The merits and effectiveness of such a bill are yet to be determined, as we are still waiting to see the visible changes from Florida’s last legislative session in which Governor Ron DeSantis signed Senate Bill 76 – the bill that created Florida Statute § 627.70152. No matter what side you represent – the insurers or the policyholders – reform should always be welcome, but the basis for such reform is being tainted by insurance companies and their lobbyists who continue to conflate the intentions of policy change, blaming contractors, public adjusters, and policyholder attorneys with their overuse of the “F” word: FRAUD.

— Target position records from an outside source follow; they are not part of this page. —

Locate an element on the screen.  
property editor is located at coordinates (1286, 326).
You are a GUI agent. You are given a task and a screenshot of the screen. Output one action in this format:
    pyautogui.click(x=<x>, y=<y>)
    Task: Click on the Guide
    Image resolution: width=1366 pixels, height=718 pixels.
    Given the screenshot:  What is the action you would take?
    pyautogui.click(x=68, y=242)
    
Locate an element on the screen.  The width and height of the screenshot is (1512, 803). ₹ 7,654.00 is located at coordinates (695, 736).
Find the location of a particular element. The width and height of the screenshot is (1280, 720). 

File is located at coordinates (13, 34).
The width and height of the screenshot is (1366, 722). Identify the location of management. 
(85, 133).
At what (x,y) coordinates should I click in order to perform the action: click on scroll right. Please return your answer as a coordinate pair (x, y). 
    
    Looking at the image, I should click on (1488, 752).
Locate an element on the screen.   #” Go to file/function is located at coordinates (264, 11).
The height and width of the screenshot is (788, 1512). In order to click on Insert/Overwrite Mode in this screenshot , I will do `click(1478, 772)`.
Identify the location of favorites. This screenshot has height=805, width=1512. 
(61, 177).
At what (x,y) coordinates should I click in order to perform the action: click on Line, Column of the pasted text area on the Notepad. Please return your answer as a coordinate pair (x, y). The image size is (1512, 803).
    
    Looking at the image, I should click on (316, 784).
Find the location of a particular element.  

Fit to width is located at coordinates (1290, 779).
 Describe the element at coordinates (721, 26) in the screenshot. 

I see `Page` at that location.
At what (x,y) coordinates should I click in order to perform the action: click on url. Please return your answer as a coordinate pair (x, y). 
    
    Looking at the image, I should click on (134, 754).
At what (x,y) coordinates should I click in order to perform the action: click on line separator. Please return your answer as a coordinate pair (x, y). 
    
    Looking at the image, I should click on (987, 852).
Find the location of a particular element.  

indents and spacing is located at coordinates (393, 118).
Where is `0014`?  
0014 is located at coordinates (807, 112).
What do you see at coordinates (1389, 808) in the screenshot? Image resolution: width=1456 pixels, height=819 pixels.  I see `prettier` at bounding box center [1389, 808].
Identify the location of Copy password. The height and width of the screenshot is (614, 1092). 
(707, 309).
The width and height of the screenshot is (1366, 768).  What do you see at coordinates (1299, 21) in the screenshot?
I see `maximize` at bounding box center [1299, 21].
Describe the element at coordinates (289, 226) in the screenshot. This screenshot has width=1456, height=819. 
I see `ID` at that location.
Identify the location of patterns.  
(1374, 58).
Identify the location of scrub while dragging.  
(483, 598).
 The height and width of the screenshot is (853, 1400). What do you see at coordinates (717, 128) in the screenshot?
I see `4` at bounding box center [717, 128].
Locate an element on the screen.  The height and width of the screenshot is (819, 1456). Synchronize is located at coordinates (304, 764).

Merriam-Webster’s definition of “reform” is:

Amendment of what is defective, vicious, corrupt, or depraved1

Today, we see insurance companies remain silent up until the legislative sessions begin – and then, all of a sudden, the number of news articles, LinkedIn posts from insurance executives, and lobbyists arise quickly. While reform means to amend what is “defective” or “corrupt,” the attempts to identify who is liable for the proclaimed “broken” system is being inappropriately directed to one side: Consumers and their advocates. Yet, it is the consumers who are paying the price with such types of legislative efforts as SB 1728.

With that being said, even as someone who continues to fight for policyholders day by day, it is undeniable that there are still some bad actors whose inorganic roof claims and less-than-genuine practices on behalf of Florida policyholders are being improperly utilized by insurance companies as being the sole reason why Florida property insurance policyholders are getting the short end of the stick. If you look up any recent article on the subject, there is one word continuously thrown front and center of the article as to why the market needs reform: Fraud.

When Avatar Property and Casualty Insurance Company and St. John’s Insurance Company announced liquidation in recent weeks, policyholders and their advocates were characterized as the villains who forced such companies into bankruptcy. And citizens of Florida continue to be misled to believe that the insurers’ downfall is due only to frivolous litigation and fraud by plaintiff insurance attorneys.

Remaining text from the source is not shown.